EFMC-ISMC

The efforts of lead optimization projects are directed towards analogs that have favorable ADME profiles and are devoid of safety concerns whilst retaining target activity. In this work we present a novel computational platform to aid such projects by generating virtual analog libraries in physicochemical space compatible with the desired biological characteristics.

The main idea behind our approach is that many considered properties are governed by basic physicochemical parameters, such as ionization, lipophilicity, and molecular size. We have devised simple, yet accurate physicochemical models of intestinal absorption and passive permeation across the BBB, and general physicochemical rules that hold even for protein-ligand interactions (P-gp, hERG inhibitor specificity). Changing parameter values may have distinct, even opposing effects on different ADME properties, and the impact of a particular parameter may depend on the allowed variation ranges of others. Using the cumulative output of available predictive models enables us to account for the multitude of possible effects and identify regions in physicochemical space that are most likely occupied by analogs with the desired combination of ADME properties.
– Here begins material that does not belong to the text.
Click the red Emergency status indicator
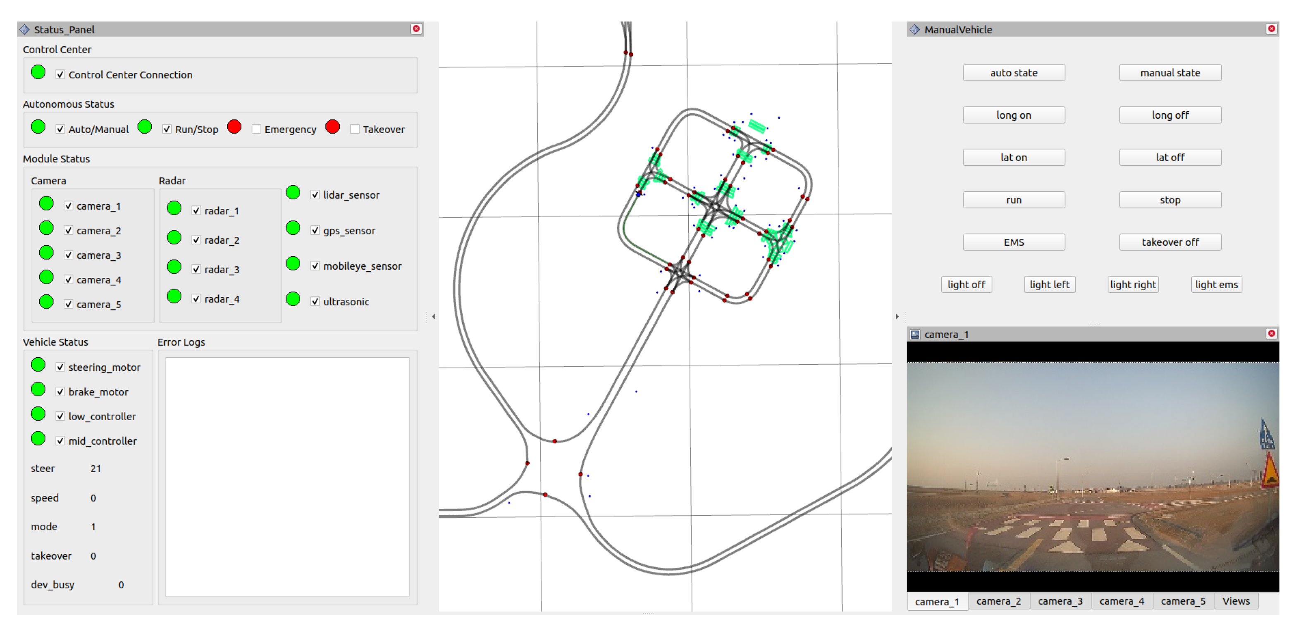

Advanced techniques are also applied to improve the selection of substituents fitting these regions, including custom Hammett equations for estimating mutual effects of the core molecule and the modified substituent on the analog's pK_a.

The presented methods coupled with automatic analog generation in accordance with imposed physicochemical restrictions, make our software platform a valuable tool to guide drug discovery projects towards the most promising candidates.